Hybrid Policies

Rather looking for one optimal policy (say, the optimal MPA), we could optimise the score where we can use every combination of simple policies. Finding the optimal hybrid policy involves maximizing within the Cartesian product of the parameter spaces of each sub-policy. This optimisation is computationally harder (because the space to search is larger) but it frees the researcher from having to pick the right policy class.

Mixed 2 Species - Hybrid Policy

Take the optimal 2-species TAC problem where blue and red fish live in the same areas and fishers cannot avoid catching both at once.

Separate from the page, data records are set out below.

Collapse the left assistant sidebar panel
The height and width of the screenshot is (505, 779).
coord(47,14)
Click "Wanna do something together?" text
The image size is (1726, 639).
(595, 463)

When we try to maximise the score: \[ \text{Score} = \sum_{t=1}^{20} \text{Red Landings}_t + \text{Blue Biomass}_{20} \] the optimiser looking for the optimal TAC generates the following Bayesian posterior:

It’s L-shaped both because agents have no way to avoid blue to target red (since they live together) and because global TACs do not provide incentive to target anyway.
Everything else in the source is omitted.